Have a plan to execute – not just a plan to plan
Most ACOs write a strategic plan at their board meetings – but in many cases, this is where strategy begins and ends. Successful ACOs focus on execution, which means dedicating resources to project planning, management and tracking above and beyond clinical staff and technology investments. Even if you’re a high-quality, high-performing organization, you might have to do something different to see results once you move into an ACO program.

Empower your nurses
Empower your nurses to drive population health outcomes. Start by building your primary care capacity by using nurses and medical assistants, when appropriate, to meet patient needs and provide additional support to providers. Medicare has recognized the value of these clinical assistants by allowing certain services to be billed under provider supervision. This might include ensuring your patients complete their Medicare annual wellness visit (AWV), receive all recommended vaccinations and are being coached to effectively manage their chronic conditions. Physicians get more time to acute patient needs, and patients benefit from more attention overall. One Caravan partner measured nurse-led prevention and found that nurses achieved ten metrics at an overall rate of 94 percent, while physicians on the same metric didn’t break 10 percent – not because they couldn’t, but because they didn’t have time.

Solidify provider relationships
Physicians and nurses responsible for patient care are a critical component to driving population health. Examine your goals and ensure your physician contracts encourage a collaborative work environment. Your success depends on the level of trust between providers and their ability to leverage each other’s strengths. Primary care practitioners (PCPs) in an ACO must also redefine their working relationships with specialists and facilities. The lines of communication must stay open so PCPs, specialists and facilities can most effectively work together, ensuring patients experience a smooth transition between providers.
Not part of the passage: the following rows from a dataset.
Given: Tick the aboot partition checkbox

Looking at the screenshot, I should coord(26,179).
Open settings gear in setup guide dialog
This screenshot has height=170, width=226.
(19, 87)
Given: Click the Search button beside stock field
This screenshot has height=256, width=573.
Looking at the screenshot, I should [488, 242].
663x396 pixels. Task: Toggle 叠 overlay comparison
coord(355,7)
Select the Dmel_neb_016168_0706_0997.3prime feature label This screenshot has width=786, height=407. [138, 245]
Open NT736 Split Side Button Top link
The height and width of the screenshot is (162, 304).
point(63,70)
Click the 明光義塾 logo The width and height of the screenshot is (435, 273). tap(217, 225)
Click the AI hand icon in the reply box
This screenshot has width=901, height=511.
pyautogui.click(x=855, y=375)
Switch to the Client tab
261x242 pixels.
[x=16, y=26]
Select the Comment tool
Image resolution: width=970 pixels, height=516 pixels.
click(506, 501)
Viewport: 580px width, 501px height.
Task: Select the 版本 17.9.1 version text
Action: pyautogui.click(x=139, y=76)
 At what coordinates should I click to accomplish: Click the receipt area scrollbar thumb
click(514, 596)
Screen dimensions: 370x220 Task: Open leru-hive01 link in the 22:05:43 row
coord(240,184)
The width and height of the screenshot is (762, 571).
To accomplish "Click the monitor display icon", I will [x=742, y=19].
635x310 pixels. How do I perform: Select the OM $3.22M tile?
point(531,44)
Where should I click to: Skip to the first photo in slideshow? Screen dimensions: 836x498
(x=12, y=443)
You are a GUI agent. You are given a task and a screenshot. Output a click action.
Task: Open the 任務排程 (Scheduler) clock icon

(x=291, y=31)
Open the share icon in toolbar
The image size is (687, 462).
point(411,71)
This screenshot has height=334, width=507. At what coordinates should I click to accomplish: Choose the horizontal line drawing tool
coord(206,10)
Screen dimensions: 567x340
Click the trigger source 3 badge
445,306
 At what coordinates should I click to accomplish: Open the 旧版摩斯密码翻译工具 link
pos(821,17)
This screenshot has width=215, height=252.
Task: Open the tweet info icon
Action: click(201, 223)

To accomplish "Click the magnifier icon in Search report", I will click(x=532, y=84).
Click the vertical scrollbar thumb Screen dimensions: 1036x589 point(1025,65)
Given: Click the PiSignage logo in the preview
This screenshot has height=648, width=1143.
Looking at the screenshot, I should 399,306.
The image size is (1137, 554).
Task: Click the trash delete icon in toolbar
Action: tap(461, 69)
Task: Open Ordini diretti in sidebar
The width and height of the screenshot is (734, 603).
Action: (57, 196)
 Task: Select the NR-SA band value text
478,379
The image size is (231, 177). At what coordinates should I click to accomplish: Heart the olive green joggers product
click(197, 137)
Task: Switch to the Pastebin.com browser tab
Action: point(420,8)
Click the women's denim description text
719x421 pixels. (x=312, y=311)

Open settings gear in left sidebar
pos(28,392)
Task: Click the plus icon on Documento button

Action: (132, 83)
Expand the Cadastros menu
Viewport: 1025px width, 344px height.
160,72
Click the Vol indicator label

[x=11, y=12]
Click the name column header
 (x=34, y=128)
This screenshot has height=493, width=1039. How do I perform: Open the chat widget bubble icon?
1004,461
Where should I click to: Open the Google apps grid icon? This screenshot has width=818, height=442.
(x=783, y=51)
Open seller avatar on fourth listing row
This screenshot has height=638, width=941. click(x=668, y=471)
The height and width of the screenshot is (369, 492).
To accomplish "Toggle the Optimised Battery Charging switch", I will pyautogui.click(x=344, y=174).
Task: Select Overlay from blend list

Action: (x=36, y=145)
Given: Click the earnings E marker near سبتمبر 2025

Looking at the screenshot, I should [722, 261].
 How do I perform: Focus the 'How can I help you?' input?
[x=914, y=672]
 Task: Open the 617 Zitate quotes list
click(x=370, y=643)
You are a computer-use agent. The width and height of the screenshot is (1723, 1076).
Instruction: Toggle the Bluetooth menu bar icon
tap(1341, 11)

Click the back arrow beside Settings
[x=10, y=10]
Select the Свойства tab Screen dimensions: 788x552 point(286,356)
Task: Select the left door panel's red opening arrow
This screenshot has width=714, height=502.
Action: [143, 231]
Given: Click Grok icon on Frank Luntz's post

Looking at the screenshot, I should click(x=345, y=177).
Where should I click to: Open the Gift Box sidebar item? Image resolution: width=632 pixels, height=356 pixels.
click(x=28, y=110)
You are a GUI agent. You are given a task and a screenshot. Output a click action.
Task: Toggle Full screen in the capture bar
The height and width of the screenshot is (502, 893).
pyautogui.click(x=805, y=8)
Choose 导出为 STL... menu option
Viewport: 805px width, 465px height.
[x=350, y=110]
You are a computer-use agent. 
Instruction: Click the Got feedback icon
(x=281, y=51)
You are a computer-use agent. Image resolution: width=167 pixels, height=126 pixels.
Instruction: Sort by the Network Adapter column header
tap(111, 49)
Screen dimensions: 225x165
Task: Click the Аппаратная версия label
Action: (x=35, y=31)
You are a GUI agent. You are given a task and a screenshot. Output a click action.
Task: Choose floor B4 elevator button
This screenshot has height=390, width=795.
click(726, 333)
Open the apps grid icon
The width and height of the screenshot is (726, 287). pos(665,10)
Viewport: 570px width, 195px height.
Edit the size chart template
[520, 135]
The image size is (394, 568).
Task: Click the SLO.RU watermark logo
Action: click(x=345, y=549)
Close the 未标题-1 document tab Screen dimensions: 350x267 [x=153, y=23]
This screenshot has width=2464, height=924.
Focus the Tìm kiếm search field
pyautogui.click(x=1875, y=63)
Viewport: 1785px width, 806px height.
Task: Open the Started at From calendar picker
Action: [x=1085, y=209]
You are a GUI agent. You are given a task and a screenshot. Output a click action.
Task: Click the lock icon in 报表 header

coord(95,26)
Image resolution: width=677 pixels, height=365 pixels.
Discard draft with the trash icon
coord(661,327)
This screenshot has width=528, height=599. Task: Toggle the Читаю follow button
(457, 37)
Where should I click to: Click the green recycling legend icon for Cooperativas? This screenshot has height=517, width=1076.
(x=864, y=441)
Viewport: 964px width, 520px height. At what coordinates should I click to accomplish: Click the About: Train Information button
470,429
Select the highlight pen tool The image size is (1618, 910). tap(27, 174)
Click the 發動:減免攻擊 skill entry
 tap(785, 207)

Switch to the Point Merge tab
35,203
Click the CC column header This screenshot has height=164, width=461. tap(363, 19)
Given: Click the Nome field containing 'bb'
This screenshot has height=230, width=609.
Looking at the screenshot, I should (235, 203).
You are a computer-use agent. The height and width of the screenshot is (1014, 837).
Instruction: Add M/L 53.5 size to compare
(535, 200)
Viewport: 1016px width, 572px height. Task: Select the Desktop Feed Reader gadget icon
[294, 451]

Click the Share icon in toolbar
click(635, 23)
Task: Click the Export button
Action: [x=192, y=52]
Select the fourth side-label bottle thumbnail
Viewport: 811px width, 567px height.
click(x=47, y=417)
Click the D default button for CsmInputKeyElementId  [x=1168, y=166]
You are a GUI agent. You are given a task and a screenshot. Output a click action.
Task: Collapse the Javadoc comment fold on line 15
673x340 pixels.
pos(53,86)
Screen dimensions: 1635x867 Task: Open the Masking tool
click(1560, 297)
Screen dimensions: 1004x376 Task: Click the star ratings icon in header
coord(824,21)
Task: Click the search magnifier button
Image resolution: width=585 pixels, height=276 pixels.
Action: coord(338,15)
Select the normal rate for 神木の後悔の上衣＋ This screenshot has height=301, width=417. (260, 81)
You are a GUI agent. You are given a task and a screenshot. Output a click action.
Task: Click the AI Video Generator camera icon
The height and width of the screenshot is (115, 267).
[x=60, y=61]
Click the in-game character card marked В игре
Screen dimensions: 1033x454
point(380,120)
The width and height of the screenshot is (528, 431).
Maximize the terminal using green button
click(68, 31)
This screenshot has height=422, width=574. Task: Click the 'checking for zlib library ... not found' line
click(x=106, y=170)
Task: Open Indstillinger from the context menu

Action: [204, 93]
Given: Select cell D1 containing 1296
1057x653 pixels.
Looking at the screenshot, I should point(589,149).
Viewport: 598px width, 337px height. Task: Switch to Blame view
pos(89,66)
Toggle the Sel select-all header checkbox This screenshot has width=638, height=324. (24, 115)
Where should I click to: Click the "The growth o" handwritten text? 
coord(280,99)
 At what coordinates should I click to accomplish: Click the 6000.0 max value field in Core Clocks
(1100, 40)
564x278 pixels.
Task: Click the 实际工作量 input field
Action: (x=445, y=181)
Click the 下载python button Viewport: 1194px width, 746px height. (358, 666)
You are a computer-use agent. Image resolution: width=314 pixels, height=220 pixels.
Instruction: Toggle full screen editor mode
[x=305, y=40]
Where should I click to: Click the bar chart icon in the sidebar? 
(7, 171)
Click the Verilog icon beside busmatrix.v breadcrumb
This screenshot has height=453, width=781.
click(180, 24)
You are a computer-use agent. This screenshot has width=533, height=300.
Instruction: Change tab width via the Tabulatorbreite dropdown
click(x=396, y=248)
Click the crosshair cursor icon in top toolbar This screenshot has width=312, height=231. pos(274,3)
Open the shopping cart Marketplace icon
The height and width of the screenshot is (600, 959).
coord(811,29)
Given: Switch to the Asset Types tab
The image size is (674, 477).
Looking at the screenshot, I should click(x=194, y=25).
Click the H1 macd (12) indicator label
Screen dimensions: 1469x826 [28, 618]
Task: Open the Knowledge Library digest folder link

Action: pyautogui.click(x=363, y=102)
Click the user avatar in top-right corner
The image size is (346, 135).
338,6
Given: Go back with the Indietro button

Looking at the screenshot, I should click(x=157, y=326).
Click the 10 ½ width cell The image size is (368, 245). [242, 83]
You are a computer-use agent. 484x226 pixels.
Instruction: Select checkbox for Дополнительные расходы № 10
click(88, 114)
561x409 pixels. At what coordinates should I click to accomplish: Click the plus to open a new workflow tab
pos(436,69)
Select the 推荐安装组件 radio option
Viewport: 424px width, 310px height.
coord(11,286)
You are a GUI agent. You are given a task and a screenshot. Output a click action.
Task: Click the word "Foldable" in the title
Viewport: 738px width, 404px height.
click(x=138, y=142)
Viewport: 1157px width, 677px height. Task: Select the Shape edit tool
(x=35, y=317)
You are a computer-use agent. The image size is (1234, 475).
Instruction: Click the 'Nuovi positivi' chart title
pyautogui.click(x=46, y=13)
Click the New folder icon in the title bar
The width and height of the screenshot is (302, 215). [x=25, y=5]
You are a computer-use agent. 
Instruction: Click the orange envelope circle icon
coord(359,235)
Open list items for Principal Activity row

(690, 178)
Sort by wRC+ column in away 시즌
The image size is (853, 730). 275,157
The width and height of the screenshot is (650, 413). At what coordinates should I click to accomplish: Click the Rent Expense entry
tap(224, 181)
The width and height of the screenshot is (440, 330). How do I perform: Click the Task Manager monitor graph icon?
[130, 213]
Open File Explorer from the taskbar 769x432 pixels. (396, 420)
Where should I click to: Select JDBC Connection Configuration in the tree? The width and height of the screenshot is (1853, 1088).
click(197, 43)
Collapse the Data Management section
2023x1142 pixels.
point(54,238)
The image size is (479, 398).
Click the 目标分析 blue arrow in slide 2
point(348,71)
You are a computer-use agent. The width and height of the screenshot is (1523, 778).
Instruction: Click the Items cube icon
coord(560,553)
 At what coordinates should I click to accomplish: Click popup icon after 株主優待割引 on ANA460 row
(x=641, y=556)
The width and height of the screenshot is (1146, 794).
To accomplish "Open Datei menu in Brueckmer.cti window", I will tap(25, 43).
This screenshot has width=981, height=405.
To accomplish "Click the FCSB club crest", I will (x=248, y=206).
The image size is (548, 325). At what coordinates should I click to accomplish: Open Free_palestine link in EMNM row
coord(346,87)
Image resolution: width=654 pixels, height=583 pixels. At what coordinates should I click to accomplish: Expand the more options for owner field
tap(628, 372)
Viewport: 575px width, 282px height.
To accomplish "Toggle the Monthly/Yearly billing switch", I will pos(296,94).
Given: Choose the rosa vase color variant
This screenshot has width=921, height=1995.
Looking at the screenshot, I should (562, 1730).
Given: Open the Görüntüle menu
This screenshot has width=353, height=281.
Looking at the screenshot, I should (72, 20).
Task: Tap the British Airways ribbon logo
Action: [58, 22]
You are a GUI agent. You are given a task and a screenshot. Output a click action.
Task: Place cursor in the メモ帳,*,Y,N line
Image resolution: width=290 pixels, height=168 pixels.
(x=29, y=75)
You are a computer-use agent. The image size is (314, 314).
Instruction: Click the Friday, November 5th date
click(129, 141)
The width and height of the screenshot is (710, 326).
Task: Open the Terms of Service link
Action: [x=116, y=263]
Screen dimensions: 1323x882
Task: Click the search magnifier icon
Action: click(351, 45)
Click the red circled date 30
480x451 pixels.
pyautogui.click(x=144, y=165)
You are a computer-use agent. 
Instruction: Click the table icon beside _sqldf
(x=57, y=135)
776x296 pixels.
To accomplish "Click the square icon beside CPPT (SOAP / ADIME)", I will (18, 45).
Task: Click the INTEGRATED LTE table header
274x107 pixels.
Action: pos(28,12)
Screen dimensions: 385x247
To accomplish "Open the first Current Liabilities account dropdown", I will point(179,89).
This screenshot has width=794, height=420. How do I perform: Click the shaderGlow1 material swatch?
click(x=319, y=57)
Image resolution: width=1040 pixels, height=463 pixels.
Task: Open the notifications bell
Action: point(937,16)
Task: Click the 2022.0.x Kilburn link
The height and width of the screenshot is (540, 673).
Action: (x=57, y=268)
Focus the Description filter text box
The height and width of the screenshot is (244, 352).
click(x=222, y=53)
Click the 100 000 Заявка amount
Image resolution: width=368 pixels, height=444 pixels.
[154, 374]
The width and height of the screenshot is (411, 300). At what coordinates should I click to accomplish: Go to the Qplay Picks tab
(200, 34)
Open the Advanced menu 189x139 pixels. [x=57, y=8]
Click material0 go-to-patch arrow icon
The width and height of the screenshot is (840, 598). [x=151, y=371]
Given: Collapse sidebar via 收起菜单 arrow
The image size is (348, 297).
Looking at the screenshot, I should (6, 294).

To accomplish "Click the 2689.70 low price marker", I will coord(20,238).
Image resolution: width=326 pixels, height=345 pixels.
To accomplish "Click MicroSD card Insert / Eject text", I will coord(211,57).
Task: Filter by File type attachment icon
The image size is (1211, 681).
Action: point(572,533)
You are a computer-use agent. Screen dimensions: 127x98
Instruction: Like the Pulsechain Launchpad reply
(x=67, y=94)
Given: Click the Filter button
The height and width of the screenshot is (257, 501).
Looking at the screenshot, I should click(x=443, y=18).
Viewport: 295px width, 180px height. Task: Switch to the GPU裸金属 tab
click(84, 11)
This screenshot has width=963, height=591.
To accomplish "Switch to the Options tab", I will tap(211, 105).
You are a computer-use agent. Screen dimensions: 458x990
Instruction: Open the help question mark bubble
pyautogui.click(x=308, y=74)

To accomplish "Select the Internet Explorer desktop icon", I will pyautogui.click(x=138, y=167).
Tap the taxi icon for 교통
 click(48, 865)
Maximize the power of claims data
Claims data drawn from an ACOs’ member population can provide a wealth of insights, guide strategy and empower your physicians to take action. For example, you can analyze your population to understand prevalence of chronic illness, hospitalizations and related costs. You can then use this data to prioritize areas for improvement and identify where you need additional resources based on which population has the most clinical and financial risk.

Most health systems are relatively inexperienced in using claims data. Ingesting claims data and drawing meaningful reports takes time, so plan early for in-house and outsourced expertise. This might also mean some extra budget planning so you can invest in new population health management and analytics tools.

Keep score
Use a scorecard to keep all involved parties, such as physicians, specialists and administrators, focused on goals under the control of the care team, making sure to review and discuss regularly – in person and remotely – so there’s no ambiguity. The key to success is ensuring that those struggling are identified early so they can receive additional support. Metrics should be based largely on effort, not on outcomes that may create unnecessary strife between ACO leaders and clinicians. It is unfair to measure individual physicians on total cost or utilization for their patient panels – the variability in small numbers is too great – plus they will say the data is wrong or their patients are sicker. You can however measure the effort they put towards programmatic goals such as percent of patients receiving AWV’s or participation in monthly cohort meetings.

Get your coding in order
If you haven’t identified your strategy for ensuring you receive credit for the sicker patients you treat, you are already behind. Your benchmark cannot go up from better identification of sick patients, but it can go down. Numerous ACOs have found that inattention to HCC-coding workflows has been the differences between collecting shared savings and not beating the benchmark. Integrating coding best practices into your workflow can help you get credit for caring for sicker patients without driving your clinicians crazy.